We are planning a phase Ib trial of an unlicensed product in combination with two other licensed medicines. The study will have a dose escalation phase and then a secondary, expanded phase at a study established dose where we will look for evidence of efficacy when we combinine the unlicensed product with the two licensed drugs compared to the two licensed drugs on thier own.

Dosing and the potential for dosing errors are a concern and we are planning to have all dosing errors (if they occur) referred to and independent clinician (as well as the trial management structures - TSC etc) for review as part of any reporting process. This would cover both instances of overdosing and underdosing and be irresepctive of whether or not there was an associated SAE.

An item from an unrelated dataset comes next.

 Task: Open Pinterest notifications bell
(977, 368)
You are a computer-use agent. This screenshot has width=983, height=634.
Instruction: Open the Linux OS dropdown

Our concerns are around pateint safety and how any dosing errors may affect the outcomes of both the dose escalation phase and the expansion phase of the study.

There seems acceptance that any overdoses would need a full indepnedent clinical review for both patient safety perspective and to offer assurance on any dosing alterations decisions to the trial management team. However a view has been put forward that for an instance of underdosing this would not be needed. That in these cases the trail TSC would be suffient to review the incident.

My questions are;

1. Should dosing errors in a phase Ib trial all be treated the same irrespective of whether or not they are over- or underdoses? If not why not?

2. Is this overall strategy a good one or is it potentially overly cautious?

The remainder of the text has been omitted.